──────── Information shown ────────
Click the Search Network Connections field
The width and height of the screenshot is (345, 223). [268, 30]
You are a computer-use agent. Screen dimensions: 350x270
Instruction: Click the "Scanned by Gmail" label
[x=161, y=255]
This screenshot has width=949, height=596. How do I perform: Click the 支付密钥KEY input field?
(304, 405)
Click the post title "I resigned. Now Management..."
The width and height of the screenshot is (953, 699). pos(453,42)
────────
──────── Information shown ────────
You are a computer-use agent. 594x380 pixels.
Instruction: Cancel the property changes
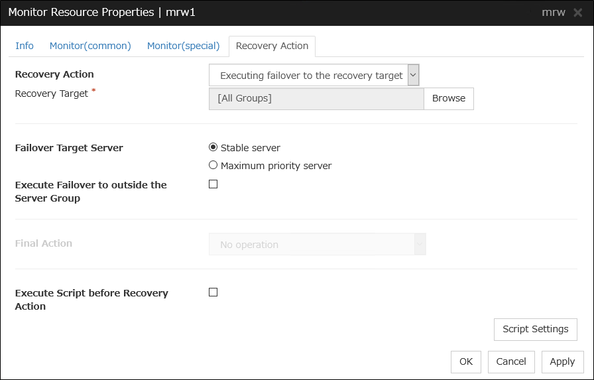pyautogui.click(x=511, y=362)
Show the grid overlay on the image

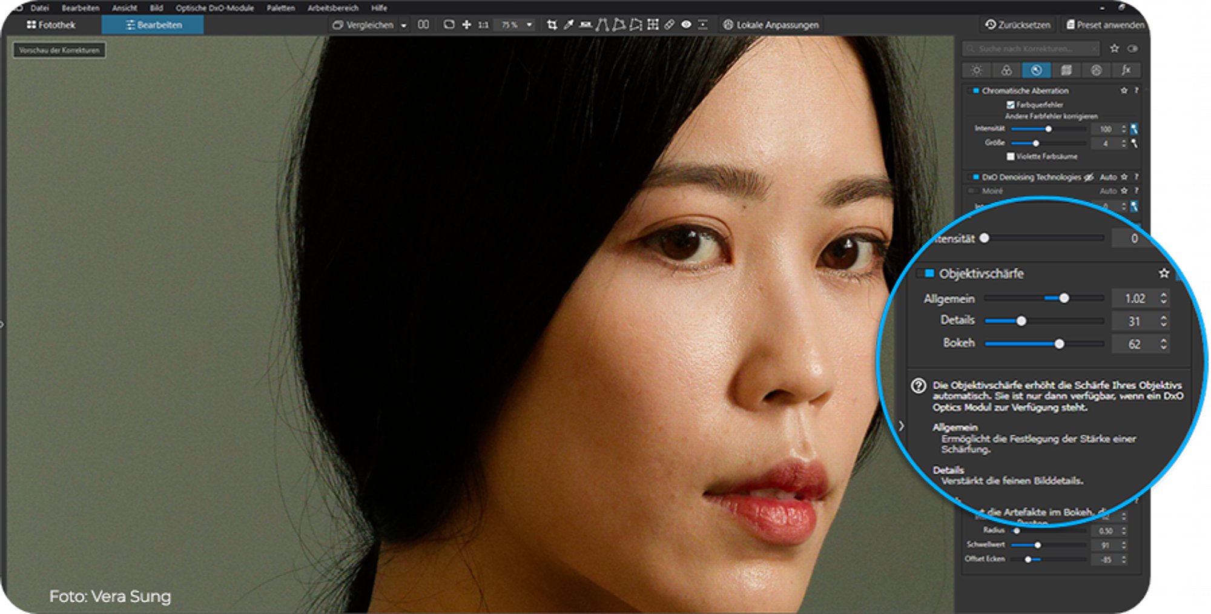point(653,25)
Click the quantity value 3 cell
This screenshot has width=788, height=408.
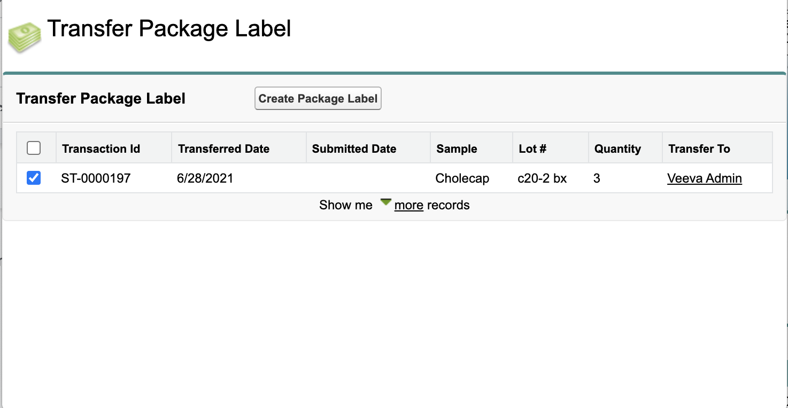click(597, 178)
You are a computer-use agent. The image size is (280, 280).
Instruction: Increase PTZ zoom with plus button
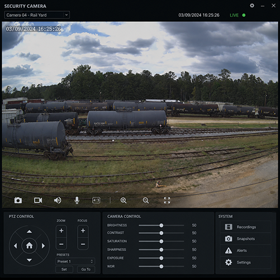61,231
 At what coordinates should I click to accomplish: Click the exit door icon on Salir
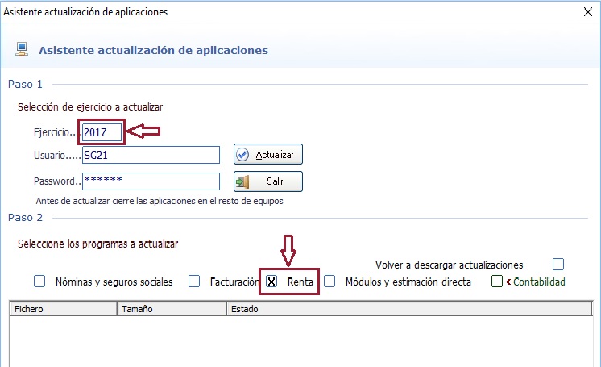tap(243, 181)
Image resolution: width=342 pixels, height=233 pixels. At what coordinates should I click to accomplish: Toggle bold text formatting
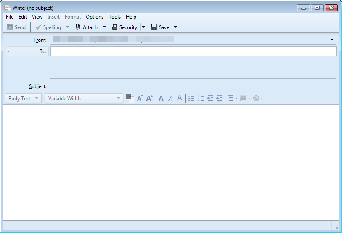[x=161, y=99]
────────
### Problem to work on
Considering only the data above, return the lines in which "agent" occurs.

### Output for this exercise
You are a computer-use agent. Screen dimensions: 350x270
You are a computer-use agent. 594x380 pixels.
You are a computer-use agent. The image size is (280, 280).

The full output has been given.